A statechart with these features (Figure 3.10(b)) describes the nuclear power plant monitor of Section 2.2.2. Note that B is entered with history. Thus, during each cycle, the background processes in B are continued starting from their point of interruption during the previous cycle.

The history and timeout features also appear in Figure 3.11 which adds alarm ringing to the watch behavior described earlier in Figure 3.9. The triggering event

    T(ct = talarm)

occurs when the condition ct=talarm becomes true (T). The notation for events given in Section 3.2 is used; ct denotes current time and talarm is the time to which the alarm clock is set. Pressing any button (the any_button event) will cause the alarm to stop ringing; otherwise, the ringing will stop after 30 seconds. In either case, the Main superstate is reentered at the same point where it was interrupted by the alarm (H entry). The a transition from inside of Update to Normal_Display indicates that the transition only occurs from some, but not all, of the states of Update.

 

The concurrent operation of two statecharts is represented by attaching their boxes with a dashed common edge, as shown in Figure 3.12. The watch, as we have so far defined it, is encapsulated in a superstate named Clock. In parallel with this is a machine, Light, which specifies that the light can be turned on or off with the d button. d' is the event associated with letting go of the button. (If we let d be a condition which is true while the button is depressed and false otherwise, then we could use T(d) and F(d) to represent d and d' respectively.)
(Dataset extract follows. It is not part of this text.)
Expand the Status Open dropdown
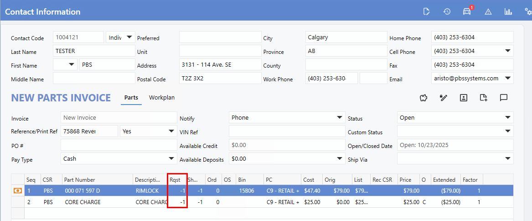 coord(508,117)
When events are generated, they are broadcast throughout the system. This is the principal way that machines interact and communicate. Thus, in Figure 12, the depress button event d is broadcast to both the Light and the Clock superstates. In Light, the event causes a transition to the on state. At the same time, if the Clock machine were in either Chime_Alarm_Set or Update, d would also cause a transition back to Normal_Display; if the Clock machine was in Ring_Alarm, the transition back to Main would be fired instead.
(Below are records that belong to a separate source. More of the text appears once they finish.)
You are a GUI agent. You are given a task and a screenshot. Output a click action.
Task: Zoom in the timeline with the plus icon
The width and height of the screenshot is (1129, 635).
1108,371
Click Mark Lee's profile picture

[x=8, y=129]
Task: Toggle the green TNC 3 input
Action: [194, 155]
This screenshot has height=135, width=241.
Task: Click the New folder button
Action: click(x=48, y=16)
Events are not the only object that is "shared" across machines. Statecharts implement a shared storage model of parallelism. Variables may be shared among parallel superstates; and conditions and events can refer to states. The events entered(S) and exit(S) are associated with entering and leaving state S, respectively; in the timeout mechanism discussed above, we showed one application of entered(S). in(S) is a condition stating that some component of the system is in state S. For example, if there is a requirement that the light not be turned on if the Clock is in Ring_Alarm, the transition from off to on in Light should be changed to:

    Øin(Ring_Alarm) ® d

 

Statecharts have several other features, similar to those in programming languages, that simplify their construction. There is a "scoping" convention that associates identifiers, e.g., for variables and superstates, with superstate blocks so that they are hidden outside of the block. Another useful mechanism is an array-like scheme to define many parallel instances of the same machine. Recall the air traffic monitoring (ATM) example presented in Chapter 1. The behavior of an aircraft i - entering the airspace, travelling through it, and departing - can be specified by a statechart AC(i); the notation AC(i: 1..n) represents n instances: AC(1), ... , AC(n), as shown in Figure 3.13.

 

The precise meaning (semantics) of statecharts is quite complicated, and is only introduced here briefly and informally. The behavior of a statechart is explained by tracing through or simulating a "step" of its execution. One or more events trigger the start of a step. The execution of a step involves selecting one or more transitions to fire from the set that are enabled in the current state, taking the selected transitions by performing their actions and moving to the next state, and repeating this until no further transitions can be taken. Events generated in one step are not handled or accepted until the next step.

Transitions take zero time in the original statechart model. Time passes inside states while the system is waiting for external events to occur.

In this notation, "?" denotes receiving a message (an input event) and "!" means sending a message (an output event).